PROMPT A
According to the text on the department's research in art and architecture, in what year was Professor van Eck appointed?

DOCUMENT
The Department’s vibrant research culture in eighteenth- and nineteenth-century art and architecture dates from the 1970s. Professor David Watkin established Cambridge as a world-leading centre for the study of British and European architecture, and Dr John Gage carried out pioneering work on J.M.W. Turner and on colour in art

Since then, the appointments of Professor Blakesley (2002), Dr Salmon (2006) and Professor van Eck (2016) have consolidated strengths in architecture in its British and continental European contexts; the reception, interrogation and interpretation of classical antiquity, including Greek archaeology and antiquarianism; art and architecture in northern and eastern Europe; and the anthropology of art. Particular areas of expertise include Dr Salmon’s work on British architects of the eighteenth and nineteenth centuries, among them James ‘Athenian’ Stuart, C.R. Cockerell and William Kent, as well as Italianate architecture in Victorian Britain; Professor van Eck’s scholarship on Giovanni Battista Piranesi, Gottfried Semper and Aby Warburg; and Professor Blakesley’s work on the art and architecture of Russia and the Baltic Sea region, and on the Arts and Crafts Movement internationally. This research is part of the Department’s on-going, fundamental questioning of the canons of art history and the narratives we write about them. We are also committed to the widening of the scope of art history by including art from the supposed ‘peripheries’ of Europe, and integrating insights and methods from the anthropology of art and the material turn with reception studies.

PROMPT B
Copy out the rows from the line containing "Engineering Solutions [link] (974, 66)" through the final row, keeping both ends.

Items listed in a dataset
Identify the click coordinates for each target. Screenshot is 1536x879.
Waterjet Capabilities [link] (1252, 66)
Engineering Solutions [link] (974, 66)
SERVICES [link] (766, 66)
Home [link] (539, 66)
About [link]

WORKED ANSWER A
Professor van Eck was appointed in 2016.

WORKED ANSWER B
Engineering Solutions [link] (974, 66)
SERVICES [link] (766, 66)
Home [link] (539, 66)
About [link]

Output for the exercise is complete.